Sabancı, sokaklarda özgürce dolaşmanın önemini bu dönemde daha iyi anladığına dikkat çekiyor. Daha çok evde vakit geçirmeye, aile ile birlikte olmaya zaman ayırdığını ekliyor: “İhtiyacımızdan fazla gereksiz ne çok şeyi satın aldığımızı anladık, ‘az aslında çoktur’ felsefesine tanıklık ettik.
Anı yaşamanın ne demek olduğunu, her an her şeyin olabileceğini, mutlu olmanın bireysel değil, herkesin mutluluğuyla bir olabildiğini gördük.
En çok da sosyal işbirliği, empati, başkasını düşünmek, paylaşmak ve uzlaşmak gibi değerlerin önemini anladık.”
Uzun süredir söyleşi vermeyen Ali Sabancı, yeni iş yapma biçiminden dijitalleşmeye kadar çok sayıda konuda sorularımızı yanıtladı:
YENİ BİR DÖNEM BAŞLIYOR
Koronavirüs salgını, hepimizin hayatında köklü değişiklere neden oldu. Elbette bu değişim iş dünyasına da yansıdı. Artık hibrit çalışma düzenine geçileceğini öngörüyorum. Şirketlerin çoğu pandemi bittiğinde de ofis çalışanlarının belli günlerde uzaktan çalışabileceği bir model üzerine çalışıyor.
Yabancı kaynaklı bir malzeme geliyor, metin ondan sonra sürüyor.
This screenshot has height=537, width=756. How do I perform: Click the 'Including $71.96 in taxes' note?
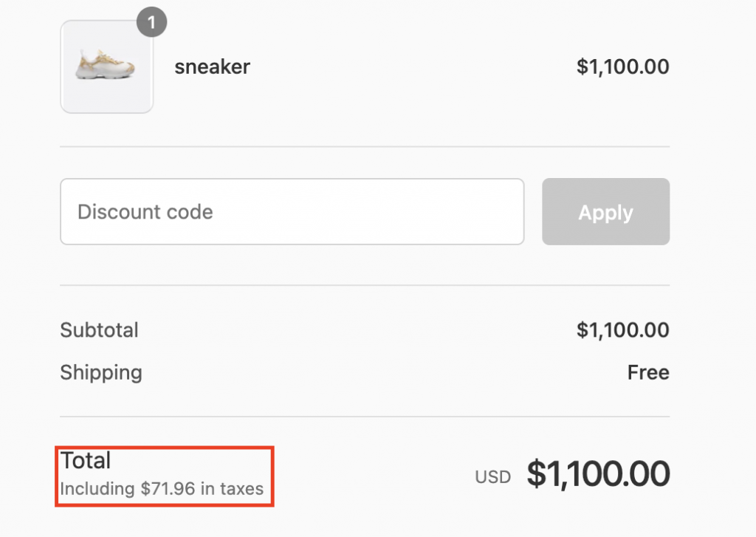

Dijital dönüşüm yaşanıyor ve artık toplantılardan alışverişe kadar her şeyi online yapar hale geldik. Ben de toplantılarımın büyük çoğunluğunu Zoom ya da benzer uygulamalar aracılığı ile yapıyorum. Ve bunun pandemi sonrasında da devam edeceğine inanıyorum.
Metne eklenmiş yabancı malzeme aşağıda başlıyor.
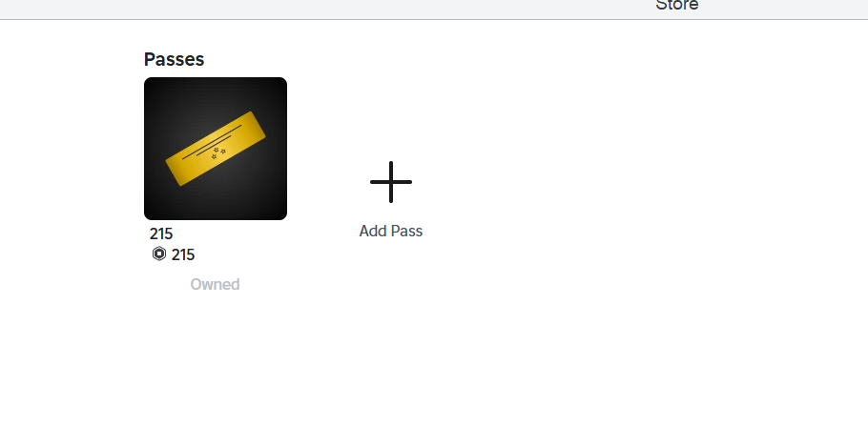Click the grey Owned text under pass
The width and height of the screenshot is (868, 426).
(215, 284)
Teknolojinin hızla gelişmesi ve insanların özgürce maddi kazanç sağlama isteği, yepyeni bir ekonomi doğurdu: Gig ekonomisi! Freelance platformların çoğalmasıyla serbest çalışanların oluşturduğu bu yeni ekonomiyi, yakın gelecekte daha fazla duyacağız.
Çeşitlilik, eşitlik ve kapsayıcılık! Aslında bu 3 kavram, 2021 öncesi dönem için de önem taşıyor. Bir şirket hangi sektörde faaliyet gösteriyor olursa olsun; cinsiyet, bilgi birikimi, deneyim ve benzeri birçok konuda mümkün olduğunca zengin bir profile sahip olmalı.
PANDEMİ KULUÇKA ETKİSİ YARATTI
Covid, 3 değişik gruba muazzam etki yapıyor; Şahıslar, şirketler ve ülkeler… Bunların hepsine baktığımda Covid bir “kuluçka” (Incubation) merkezi gibi çalıştı. Online ticaret patladı, hizmet sektörü sıkıntı yaşadı. Üretim daha iyi gitti. Şimdi herkes ‘Pandemi bize yeni normali öğretti’ diyor. Ben bu görüşe katılmıyorum. Bana göre Covid, bizi “yeni normalden sonraki döneme” hazırlıyor.
Türkiye gibi ülkeler ihracat stratejisini değiştiriyor. Bu dönemde Avrupa Birliği’ne yakın ülkeler, Çin ve Endonezya’ya göre daha avantajlı hale geldi. Biliyorsunuz, şirketler “kuluçka” merkezlerine geldiklerinde sadece bir konuya odaklanıyorlar. Covid de şahısları, şirketleri ve ülkeleri çözüm bulmaya yöneltti, odaklanmaya zorladı. Var olma mücadelesi verdikleri için, bir kuluçka merkezi gibi çalıştılar. Sadece şahıslar değil, şirketler ve ülkeler de odaklanıp, sağlıklı bir şekilde yollarına devam etmeye uğraştılar.
Bir başka trend ise başka bir yeni normale hazırlanıyor olmamız. Örneğin, ABD’de Peloton diye bir fitness şirketi var. Cadde üstünde dükkanları var ve yazılımları aracılığı ile ekrandan spor yapıyorsunuz. Bir ara hisse fiyatı yüzde 500 artmıştı. Zoom da benzer bir yükseliş yaşamıştı. Şimdi bir miktar düşüş oldu. Covid bizi yeni sosyalleşmeye ve tüketime hazırlıyor. Çünkü, Peloton ve Zoom yine kullanılacak ama Covid’in ilk dönemindeki gibi olmayacak.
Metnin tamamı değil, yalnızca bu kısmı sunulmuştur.